What is expected
List, from the lines below, each one with "computer" in it.

(Stored data)
Content starts
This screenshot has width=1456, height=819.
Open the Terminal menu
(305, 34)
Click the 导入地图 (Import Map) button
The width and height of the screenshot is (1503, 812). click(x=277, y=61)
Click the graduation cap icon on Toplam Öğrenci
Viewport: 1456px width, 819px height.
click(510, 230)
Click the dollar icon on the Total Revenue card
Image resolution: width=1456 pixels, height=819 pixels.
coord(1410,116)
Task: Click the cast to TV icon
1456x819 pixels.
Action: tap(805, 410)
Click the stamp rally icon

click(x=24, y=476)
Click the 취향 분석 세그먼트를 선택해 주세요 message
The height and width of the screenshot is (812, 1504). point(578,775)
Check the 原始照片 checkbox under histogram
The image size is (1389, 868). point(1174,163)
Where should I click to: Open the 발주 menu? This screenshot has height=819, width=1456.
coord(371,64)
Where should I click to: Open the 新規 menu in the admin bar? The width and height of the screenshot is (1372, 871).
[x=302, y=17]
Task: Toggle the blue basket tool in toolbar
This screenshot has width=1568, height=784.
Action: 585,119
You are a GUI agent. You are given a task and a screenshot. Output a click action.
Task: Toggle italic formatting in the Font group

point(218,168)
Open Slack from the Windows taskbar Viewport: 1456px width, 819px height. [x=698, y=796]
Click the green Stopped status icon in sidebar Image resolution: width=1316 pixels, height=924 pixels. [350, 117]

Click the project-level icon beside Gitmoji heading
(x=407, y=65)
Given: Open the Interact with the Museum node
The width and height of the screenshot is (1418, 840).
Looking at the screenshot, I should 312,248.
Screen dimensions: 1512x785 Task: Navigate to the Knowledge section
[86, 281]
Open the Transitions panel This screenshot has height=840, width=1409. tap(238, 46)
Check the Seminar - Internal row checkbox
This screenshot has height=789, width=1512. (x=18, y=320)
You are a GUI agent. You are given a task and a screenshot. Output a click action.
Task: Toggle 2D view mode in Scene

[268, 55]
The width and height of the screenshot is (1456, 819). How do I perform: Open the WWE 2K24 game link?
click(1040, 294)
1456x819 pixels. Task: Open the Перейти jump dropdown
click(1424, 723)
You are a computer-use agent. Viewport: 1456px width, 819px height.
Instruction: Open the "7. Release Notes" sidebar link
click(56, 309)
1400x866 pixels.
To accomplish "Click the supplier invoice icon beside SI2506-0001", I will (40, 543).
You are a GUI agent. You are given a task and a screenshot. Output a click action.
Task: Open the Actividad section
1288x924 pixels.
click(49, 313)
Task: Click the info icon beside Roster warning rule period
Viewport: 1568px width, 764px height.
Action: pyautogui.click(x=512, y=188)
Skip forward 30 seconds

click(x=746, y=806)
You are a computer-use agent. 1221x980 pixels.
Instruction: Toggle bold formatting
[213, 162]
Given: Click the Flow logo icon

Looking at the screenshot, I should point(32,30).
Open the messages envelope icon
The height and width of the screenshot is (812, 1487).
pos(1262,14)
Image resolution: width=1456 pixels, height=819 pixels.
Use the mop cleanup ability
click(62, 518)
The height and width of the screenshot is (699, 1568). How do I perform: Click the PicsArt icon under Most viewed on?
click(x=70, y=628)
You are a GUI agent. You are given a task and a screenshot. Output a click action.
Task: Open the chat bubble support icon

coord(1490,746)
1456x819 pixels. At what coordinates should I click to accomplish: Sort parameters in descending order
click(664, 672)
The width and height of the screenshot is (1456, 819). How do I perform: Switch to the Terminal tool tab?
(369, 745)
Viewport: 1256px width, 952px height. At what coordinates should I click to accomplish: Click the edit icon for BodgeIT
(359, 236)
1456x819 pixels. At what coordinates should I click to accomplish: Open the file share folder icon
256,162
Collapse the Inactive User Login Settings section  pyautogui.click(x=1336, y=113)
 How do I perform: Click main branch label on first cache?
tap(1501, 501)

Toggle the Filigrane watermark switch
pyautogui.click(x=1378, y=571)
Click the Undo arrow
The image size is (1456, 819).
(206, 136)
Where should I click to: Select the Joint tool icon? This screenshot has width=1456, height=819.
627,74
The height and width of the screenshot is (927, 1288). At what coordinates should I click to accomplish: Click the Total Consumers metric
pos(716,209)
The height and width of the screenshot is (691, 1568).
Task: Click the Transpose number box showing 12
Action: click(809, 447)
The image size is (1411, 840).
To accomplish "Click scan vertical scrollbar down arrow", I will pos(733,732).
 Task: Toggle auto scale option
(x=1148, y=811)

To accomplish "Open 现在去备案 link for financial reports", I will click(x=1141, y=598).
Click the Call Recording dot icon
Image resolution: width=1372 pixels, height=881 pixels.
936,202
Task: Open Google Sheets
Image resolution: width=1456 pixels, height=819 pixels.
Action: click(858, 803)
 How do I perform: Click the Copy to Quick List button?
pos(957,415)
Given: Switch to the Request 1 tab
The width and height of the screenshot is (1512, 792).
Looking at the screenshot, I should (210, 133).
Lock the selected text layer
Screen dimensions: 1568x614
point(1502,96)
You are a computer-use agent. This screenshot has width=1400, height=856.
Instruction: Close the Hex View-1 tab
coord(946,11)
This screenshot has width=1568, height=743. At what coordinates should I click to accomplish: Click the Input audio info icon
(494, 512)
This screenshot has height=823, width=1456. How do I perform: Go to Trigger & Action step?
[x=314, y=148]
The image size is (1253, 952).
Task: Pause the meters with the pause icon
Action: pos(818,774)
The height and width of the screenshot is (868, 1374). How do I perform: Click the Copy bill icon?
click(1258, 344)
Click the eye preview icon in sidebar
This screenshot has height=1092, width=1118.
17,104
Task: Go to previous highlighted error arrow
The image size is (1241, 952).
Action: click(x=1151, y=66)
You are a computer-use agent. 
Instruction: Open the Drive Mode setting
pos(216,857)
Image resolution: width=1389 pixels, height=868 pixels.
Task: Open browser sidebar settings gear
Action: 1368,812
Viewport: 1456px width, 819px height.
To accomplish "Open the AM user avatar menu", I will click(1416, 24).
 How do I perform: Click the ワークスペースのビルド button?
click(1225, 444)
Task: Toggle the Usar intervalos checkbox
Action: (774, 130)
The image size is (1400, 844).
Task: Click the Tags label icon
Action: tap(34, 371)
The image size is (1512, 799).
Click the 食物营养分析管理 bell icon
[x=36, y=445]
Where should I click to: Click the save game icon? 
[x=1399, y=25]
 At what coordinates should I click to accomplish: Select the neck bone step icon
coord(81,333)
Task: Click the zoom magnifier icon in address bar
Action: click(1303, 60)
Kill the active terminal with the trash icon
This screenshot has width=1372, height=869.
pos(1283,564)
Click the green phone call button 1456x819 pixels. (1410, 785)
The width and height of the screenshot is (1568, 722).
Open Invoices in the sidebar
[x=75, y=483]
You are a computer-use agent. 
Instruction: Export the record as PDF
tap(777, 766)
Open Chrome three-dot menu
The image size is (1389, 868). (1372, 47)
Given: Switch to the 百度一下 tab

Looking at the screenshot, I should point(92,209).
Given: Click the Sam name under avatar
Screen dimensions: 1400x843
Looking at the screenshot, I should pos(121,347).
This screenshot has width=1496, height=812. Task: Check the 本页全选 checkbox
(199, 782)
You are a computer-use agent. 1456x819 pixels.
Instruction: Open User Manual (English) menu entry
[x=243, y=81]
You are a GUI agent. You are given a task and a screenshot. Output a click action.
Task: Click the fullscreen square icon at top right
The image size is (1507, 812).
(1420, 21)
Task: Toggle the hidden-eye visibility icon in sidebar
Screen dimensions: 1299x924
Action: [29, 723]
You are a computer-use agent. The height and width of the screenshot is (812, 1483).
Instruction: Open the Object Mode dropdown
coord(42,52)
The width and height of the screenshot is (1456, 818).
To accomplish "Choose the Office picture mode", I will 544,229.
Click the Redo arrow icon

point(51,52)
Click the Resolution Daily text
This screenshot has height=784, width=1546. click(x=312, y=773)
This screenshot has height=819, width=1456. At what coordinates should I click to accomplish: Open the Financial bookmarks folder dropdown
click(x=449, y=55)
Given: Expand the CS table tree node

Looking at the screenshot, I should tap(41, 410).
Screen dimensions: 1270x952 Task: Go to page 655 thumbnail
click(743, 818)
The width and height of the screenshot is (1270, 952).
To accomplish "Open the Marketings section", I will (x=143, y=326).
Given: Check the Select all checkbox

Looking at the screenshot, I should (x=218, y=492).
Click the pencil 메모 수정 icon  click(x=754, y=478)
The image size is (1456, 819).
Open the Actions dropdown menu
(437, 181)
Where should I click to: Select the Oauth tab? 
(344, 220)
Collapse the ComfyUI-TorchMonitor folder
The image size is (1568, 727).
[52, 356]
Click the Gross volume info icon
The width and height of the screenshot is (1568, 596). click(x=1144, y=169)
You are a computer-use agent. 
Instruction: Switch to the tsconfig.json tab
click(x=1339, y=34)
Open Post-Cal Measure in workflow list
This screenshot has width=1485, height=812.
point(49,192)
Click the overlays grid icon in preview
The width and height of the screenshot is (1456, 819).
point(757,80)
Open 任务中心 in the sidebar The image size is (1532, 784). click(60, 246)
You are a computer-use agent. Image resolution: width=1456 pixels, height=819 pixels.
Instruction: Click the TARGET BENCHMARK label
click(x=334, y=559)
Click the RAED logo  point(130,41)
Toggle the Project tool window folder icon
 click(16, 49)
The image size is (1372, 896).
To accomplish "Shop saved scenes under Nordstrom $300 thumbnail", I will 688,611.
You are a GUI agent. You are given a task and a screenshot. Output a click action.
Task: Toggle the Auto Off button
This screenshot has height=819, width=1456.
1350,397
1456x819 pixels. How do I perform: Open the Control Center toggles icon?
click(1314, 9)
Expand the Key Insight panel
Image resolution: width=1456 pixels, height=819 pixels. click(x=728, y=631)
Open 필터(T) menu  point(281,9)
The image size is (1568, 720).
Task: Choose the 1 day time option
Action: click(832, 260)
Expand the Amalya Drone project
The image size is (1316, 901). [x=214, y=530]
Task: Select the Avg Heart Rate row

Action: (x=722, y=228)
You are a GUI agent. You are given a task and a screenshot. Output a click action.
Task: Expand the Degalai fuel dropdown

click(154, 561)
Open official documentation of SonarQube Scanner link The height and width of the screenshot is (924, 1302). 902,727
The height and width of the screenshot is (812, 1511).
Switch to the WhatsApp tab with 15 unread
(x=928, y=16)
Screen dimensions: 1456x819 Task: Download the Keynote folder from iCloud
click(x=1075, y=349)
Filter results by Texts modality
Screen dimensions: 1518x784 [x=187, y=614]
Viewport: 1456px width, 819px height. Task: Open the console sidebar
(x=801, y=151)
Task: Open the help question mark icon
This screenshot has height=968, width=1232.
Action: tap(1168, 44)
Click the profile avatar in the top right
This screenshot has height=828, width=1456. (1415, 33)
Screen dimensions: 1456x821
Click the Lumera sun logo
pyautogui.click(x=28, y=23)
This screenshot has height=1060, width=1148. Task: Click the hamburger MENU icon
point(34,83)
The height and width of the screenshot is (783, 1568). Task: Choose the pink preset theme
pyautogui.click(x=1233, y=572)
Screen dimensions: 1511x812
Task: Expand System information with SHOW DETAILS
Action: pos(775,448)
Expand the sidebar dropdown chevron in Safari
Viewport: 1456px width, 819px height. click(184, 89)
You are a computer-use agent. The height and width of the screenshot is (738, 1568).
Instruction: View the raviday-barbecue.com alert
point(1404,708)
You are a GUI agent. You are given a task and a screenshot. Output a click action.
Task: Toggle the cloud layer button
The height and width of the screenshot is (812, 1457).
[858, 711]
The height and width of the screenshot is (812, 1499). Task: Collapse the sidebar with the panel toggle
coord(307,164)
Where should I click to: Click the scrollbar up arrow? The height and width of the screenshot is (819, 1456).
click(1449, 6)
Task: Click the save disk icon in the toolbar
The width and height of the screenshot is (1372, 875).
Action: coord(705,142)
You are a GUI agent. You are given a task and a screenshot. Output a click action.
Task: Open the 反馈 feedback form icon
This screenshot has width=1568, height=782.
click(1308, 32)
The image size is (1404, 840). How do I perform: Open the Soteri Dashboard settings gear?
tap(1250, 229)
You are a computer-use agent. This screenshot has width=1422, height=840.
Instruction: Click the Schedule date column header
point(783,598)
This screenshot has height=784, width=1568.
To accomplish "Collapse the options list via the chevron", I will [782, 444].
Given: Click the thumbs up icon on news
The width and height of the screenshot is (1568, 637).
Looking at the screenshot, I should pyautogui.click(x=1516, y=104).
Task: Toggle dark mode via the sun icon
Content ends
The completed task
You are a computer-use agent. Viewport: 1456px width, 819px height.
You are a computer-use agent. 1221x980 pixels.
You are a computer-use agent. This screenshot has width=1400, height=856.
You are a computer-use agent. 
You are a computer-use agent. 
You are a computer-use agent. 1456x819 pixels.
You are a computer-use agent. The height and width of the screenshot is (812, 1483).
You are a computer-use agent. 
You are a computer-use agent. Image resolution: width=1456 pixels, height=819 pixels.
You are a computer-use agent. The height and width of the screenshot is (738, 1568).
You are a computer-use agent. This screenshot has width=1422, height=840.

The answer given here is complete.